La goutte est due la présence des cristaux d’urate de sodium qui se forment après une élévation chronique de l’uricémie. Les dépôts de cristaux restent le plus souvent silencieux mais sont aussi responsables de réactions inflammatoires récidivantes. Les facteurs et mécanismes qui déclenchent les crises ne sont pas complètement compris. L’inflammation de la crise de goutte dépend de nombreux médiateurs inflammatoires tels que l’interleukine (IL)-1β, IL-6, IL-8 et le facteur de nécrose tumoral (TNF)-α. Elle se déroule en trois phases : initiation, amplification et résolution. Les mécanismes d’auto-résolution de la crise de goutte ne sont pas bien connus. Des études récentes montrent que les crises de gouttes sont associées à un risque élevé d’événements cardiovasculaires, avec un risque persistant sur 4 mois.
92 protéines inflammatoires passées au crible
Les objectifs de cette notre étude étaient d’identifier les facteurs associés aux crises et à la résolution de l’inflammation goutteuse. Nous avons utilisé la technologie OLINK pour quantifier la production d’un panel de 92 protéines inflammatoires dans les plasmas des patients prélevés de façon prospective à trois phases différentes de la maladie : en crise de goutte (T1), en période intercritique et asymptomatique (T2) et après obtention de l’uricémie cible sous traitement hypouricémiant (T3). Les analyses ont été effectuées chez 71 patients avec des prélèvements T1 et T2, et chez 36 patients avec des prélèvements aux 3 temps. Nous avons identifié 21 médiateurs inflammatoires qui étaient exprimés différemment entre T1 et T2, et entre T1 et T3. Les résultats ont été validés sur une deuxième cohorte indépendante où nous avons confirmé l’augmentation de la concentration de 4 de ces 21 protéines : l’IL-6, le TNFSF14, le VEGF et le CSF-1.
Des concentrations articulaires de TNFSF14 plus élevées
La concentration du TNFSF14 des liquides articulaires était plus élevée dans les liquides articulaires de crise de goutte que dans les liquides d’arthrose. Et dans les modèles précliniques, l’expression de cette protéine était augmentée après une stimulation par les cristaux d’urate par rapport à une stimulation par solution physiologique. Sur les monocytes humains, la production de cytokines inflammatoires (IL-1β, IL-6, TNF-α) induite par les cristaux d’urate et le LPS était augmentée en présence de TNFSF14 recombinant. À l’inverse, elle était diminuée en présence d’un anticorps bloquant le TNFSF14. Enfin, des polymorphismes SNP du gène TNFSF14 étaient associés à des modifications de production de cytokines inflammatoires.

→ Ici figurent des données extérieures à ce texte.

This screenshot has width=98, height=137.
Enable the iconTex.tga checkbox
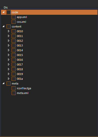click(14, 88)
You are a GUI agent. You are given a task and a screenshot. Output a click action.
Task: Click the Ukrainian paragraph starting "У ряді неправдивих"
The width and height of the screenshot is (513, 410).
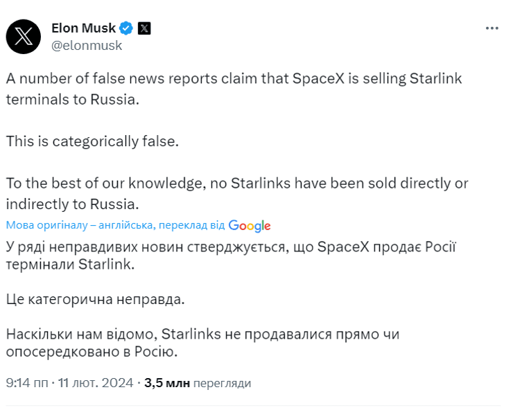click(x=231, y=256)
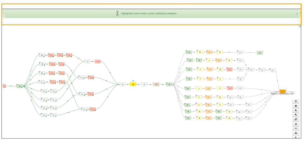Click the upper magnifier zoom icon
This screenshot has height=144, width=304.
tap(296, 110)
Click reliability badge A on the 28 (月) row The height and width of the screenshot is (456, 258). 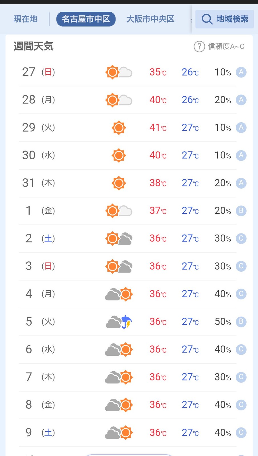[x=241, y=100]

Le TNFSF14 est une glycoprotéine transmembranaire de la famille du TNF, décrite initialement dans les infections à Herpès virus. Il permet l’endocytose du virus et joue un rôle majeur dans la défense immunitaire innée. Il induit la production des interférons, nécessaire à la défense antivirale. Il joue un rôle important dans le relargage des cytokines lors de l’infection à Sars-CoV-2. Il est aussi impliqué dans l’inflammation vasculaire. Son expression est augmentée au décours des événements cardiovasculaires. Nos résultats montrent qu’il est probablement produit localement dans l’articulation enflammée puis participe à l’amplification de la réaction inflammatoire et contribue directement ou indirectement à l’effet systémique et au risque vasculaire.
Ces résultats nous montrent la complexité des crises inflammatoires microcristallines, en particulier de la crise de goutte, avec l’implication de nombreux médiateurs inflammatoires qui sont interconnectés. Le blocage du TNFSF14 pourrait être bénéfique sur le plan systémique et vasculaire.
Référence
*Hang-Korng Ea et al. Systemic inflammatory cytokine profiles in patients with gout during flare, intercritical and treat-to-target phases: TNFSF14 as new biomarker. Ann Rheum Dis 2024 Feb 28: ard-2023-225305. doi: 10.1136/ard-2023-225305.